#### Supplied data ####

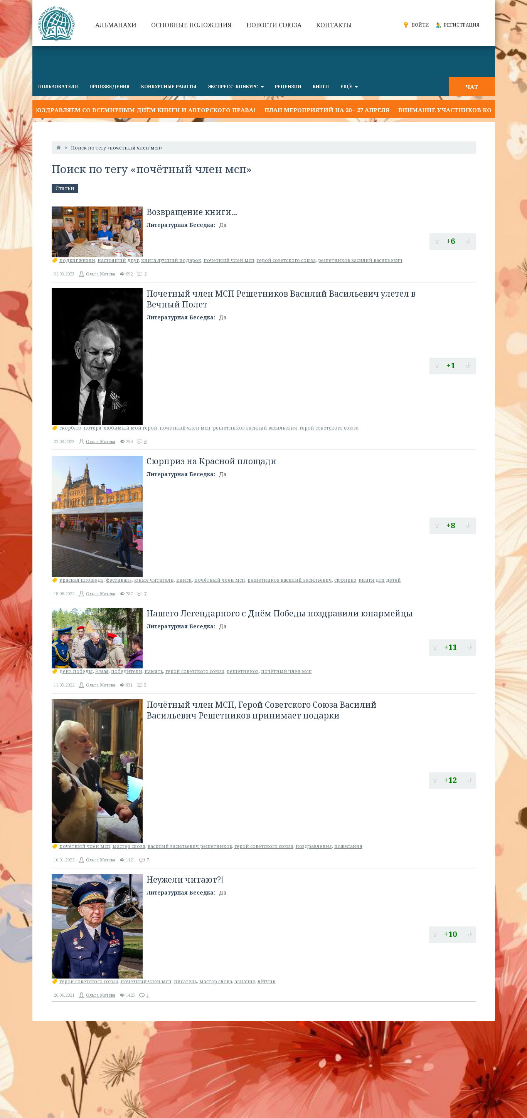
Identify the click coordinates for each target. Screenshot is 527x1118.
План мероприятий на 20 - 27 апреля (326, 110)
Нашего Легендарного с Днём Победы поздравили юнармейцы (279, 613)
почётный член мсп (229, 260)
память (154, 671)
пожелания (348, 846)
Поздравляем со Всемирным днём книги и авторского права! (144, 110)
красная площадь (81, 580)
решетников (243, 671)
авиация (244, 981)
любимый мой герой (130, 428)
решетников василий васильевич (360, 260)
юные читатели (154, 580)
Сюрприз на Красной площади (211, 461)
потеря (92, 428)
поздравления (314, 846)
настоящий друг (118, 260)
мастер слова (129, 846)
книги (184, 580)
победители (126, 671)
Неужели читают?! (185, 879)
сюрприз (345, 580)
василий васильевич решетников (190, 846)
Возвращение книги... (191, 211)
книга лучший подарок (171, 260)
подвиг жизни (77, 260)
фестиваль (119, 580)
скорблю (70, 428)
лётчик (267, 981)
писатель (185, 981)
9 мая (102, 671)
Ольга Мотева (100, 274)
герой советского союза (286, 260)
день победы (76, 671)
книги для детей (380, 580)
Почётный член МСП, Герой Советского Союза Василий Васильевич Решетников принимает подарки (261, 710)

####
#### Supplied data ####

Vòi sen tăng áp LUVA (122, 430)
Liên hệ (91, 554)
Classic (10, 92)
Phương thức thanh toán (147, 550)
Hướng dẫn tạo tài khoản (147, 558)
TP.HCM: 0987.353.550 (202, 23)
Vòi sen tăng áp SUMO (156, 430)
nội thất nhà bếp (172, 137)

####

Set exercise:
Rewrite the listing above, starting with the line with "решетников (243, 671)" and going on through the line with "победители (126, 671)", keeping each request and multiplying every coordinate in the answers by 1.15, rounded to whole numbers with halves going up. Give only those lines.

Response to the task:
решетников (279, 772)
авиация (281, 1128)
любимый мой герой (150, 492)
решетников василий васильевич (414, 299)
юные читатели (177, 667)
Сюрприз на Красной площади (243, 530)
потеря (106, 492)
поздравления (361, 973)
настоящий друг (136, 299)
мастер слова (148, 973)
книги (212, 667)
победители (145, 772)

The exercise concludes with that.